- Task statement -
Rename "Instruction" to "Command" in the rows from the line with "is (819, 1456)." to the line with "Action: [x=225, y=152]", and give those lines again with nothing else changed.

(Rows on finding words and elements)
<<<<
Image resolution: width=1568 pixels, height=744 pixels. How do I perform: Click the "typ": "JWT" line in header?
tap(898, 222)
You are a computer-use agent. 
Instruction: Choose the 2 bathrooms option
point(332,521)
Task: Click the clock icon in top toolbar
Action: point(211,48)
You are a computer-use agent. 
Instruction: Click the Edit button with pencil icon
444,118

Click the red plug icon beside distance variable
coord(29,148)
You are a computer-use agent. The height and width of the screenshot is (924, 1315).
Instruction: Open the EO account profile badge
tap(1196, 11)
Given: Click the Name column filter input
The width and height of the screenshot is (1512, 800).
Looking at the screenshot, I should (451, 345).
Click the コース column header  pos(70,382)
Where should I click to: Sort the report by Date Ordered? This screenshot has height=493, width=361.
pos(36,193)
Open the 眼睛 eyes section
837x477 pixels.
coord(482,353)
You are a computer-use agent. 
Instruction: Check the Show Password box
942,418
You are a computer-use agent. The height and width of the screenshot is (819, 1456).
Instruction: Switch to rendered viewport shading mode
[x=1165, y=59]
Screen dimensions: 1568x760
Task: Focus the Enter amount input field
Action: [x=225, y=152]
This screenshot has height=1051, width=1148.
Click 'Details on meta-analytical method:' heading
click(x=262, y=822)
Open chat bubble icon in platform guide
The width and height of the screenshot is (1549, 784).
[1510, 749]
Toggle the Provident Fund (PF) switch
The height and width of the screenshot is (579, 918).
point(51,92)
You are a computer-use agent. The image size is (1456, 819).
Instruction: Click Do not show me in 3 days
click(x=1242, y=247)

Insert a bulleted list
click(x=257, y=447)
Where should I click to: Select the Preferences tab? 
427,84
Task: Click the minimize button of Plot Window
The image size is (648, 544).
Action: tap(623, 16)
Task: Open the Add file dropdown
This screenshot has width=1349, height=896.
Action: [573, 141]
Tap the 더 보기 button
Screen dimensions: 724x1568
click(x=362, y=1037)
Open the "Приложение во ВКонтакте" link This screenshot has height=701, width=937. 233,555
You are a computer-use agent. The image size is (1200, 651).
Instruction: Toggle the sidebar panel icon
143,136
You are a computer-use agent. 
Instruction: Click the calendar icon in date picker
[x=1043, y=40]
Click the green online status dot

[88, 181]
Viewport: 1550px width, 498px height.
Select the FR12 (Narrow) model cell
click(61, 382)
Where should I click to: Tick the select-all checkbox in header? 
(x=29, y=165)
>>>>
- Reply -
You are a computer-use agent. The height and width of the screenshot is (819, 1456).
Command: Switch to rendered viewport shading mode
[x=1165, y=59]
Screen dimensions: 1568x760
Task: Focus the Enter amount input field
Action: [x=225, y=152]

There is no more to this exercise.